In 2011, Ace Records instigated a thorough reappraisal of The Seeds’ recorded legacy, helmed by reissue producer Alec Palao. Each of the band’s four principal albums was remastered, with a considerable amount of additional, mostly unreleased, material added. Initially presented as CD editions, they have also subsequently been issued as deluxe 2-LP sets. Ace/Big Beat also released the definitive compilation Singles As & Bs 1965-1970 and the soundtrack CD to the film The Seeds: Pushin' Too Hard.

== Documentary ==

A 2014 feature-length documentary film about the Seeds titled The Seeds: Pushin' Too Hard was directed by Neil Norman and written/produced by Alec Palao. The film draws on first-hand knowledge of the band, interviews, and concert footage.

== Legacy and influence ==
Musicians in both the US and the UK have described The Seeds as an important influence on the early punk movement.

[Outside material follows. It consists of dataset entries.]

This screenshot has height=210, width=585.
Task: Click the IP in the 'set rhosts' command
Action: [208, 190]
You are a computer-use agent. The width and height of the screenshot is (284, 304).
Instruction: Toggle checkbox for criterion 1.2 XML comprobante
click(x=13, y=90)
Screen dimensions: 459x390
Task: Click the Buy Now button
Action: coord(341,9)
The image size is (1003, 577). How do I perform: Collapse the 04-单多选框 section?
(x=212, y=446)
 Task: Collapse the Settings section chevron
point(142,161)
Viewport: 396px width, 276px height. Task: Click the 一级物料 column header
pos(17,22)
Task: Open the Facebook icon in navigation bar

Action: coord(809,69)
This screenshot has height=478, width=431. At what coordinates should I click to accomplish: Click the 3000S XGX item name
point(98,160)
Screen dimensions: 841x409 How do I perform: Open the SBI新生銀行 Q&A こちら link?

Cover versions of various Seeds songs have been recorded by Cabaret Voltaire, The Dwarves, Alex Chilton, Johnny Thunders, The Ramones, Yo La Tengo, Garbage, Murder City Devils, Spirits in the Sky, Paul Parker, Pere Ubu, The Makers, The Embarrassment, The Bangles, The Rubinoos, Strawberry Alarm Clock, and other artists. Some lyrics in Frank Zappa's album Joe's Garage satirically refer to "Pushin' Too Hard": "You're plooking too hard, plooking too hard on ME".

On July 24, 2009, a tribute concert to the recently deceased Sky Saxon was performed at the Echoplex venue in Los Angeles. Performers included guitarist Nels Cline and members of The Smashing Pumpkins, The Strawberry Alarm Clock, The Electric Prunes.

== Discography ==
=== Albums ===
Original Seeds line-up:
- The Seeds (April 1966)
- A Web of Sound (October 1966)
- Future (August 1967)
- A Full Spoon of Seedy Blues (as the Sky Saxon Blues Band) (November 1967)
- Raw & Alive: The Seeds in Concert at Merlin's Music Box (May 1968)

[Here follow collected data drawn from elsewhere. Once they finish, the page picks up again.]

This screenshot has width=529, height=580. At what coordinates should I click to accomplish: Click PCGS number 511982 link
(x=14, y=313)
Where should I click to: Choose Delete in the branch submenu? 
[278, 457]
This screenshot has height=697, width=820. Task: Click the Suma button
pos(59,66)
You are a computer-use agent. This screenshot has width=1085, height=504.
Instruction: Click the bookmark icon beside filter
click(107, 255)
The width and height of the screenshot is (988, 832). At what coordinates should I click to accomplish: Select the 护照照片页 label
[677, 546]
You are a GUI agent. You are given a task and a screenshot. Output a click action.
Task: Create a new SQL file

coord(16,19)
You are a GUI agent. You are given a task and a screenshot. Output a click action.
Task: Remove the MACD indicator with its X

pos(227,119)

Sky Saxon-fronted line-ups:
- Red Planet (2004)
- Back to the Garden (2008)

=== Compilations ===
- Fallin' Off the Edge (April 1977)
- Bad Part of Town (1982)
- Evil Hoodoo (1988)
- Travel with Your Mind (1993)
- Flower Punk (box set) (1996)
- Singles As & Bs 1965–1970 (compilation album) (2014)
- The Seeds: Pushin' Too Hard (original soundtrack) (2019)

=== Reissues ===
- The Seeds (reissued in mono with unreleased tracks) (2013)
- A Web of Sound (double CD mono/stereo reissued with unreleased tracks) (2014)
- Future (double CD mono/stereo reissued with unreleased tracks) (2014)
- Raw & Alive (double CD two concerts, the original without screaming and with crowd, and another earlier studio concert) (2014)

=== Singles (original line-up) ===

| Year | Song | Peak chart positions |  |  |
| U.S. Billboard | U.S. Cashbox | CAN |
| 1965 | "Can't Seem to Make You Mine" b/w "Daisy Mae" | — | — | — |
| "You're Pushin' Too Hard" b/w "Out of the Question" | — | — | — |
| 1966 | "Pushin' Too Hard" (re-release) b/w "Try to Understand" | 36 | 40 | 44 |
| "Mr. Farmer" b/w "No Escape" | — | — | — |
| 1967 | "Mr. Farmer" (re-release) b/w "Up in Her Room" | 86 | 109 | — |
| "Can't Seem to Make You Mine" (re-release) b/w "I Tell Myself" | 41 | 55 | 33 |
| "A Thousand Shadows" b/w "March of the Flower Children" | 72 | 86 | — |
| "The Wind Blows Your Hair" b/w "Six Dreams" | — | — | — |
| 1968 | "Satisfy You" b/w "900 Million People Daily Making Love" | — | — | — |
| 1969 | "Fallin' Off the Edge of My Mind" b/w "Wild Blood" | — | — | — |
| 1970 | "Bad Part of Town" b/w "Wish Me Up" | — | — | — |
| "Love in a Summer Basket" b/w "Did He Die" | — | — | — |
| 1972 | "Shuckin' and Jiving" b/w "You Took Me By Surprise" | — | — | — |
"—" denotes releases that did not chart.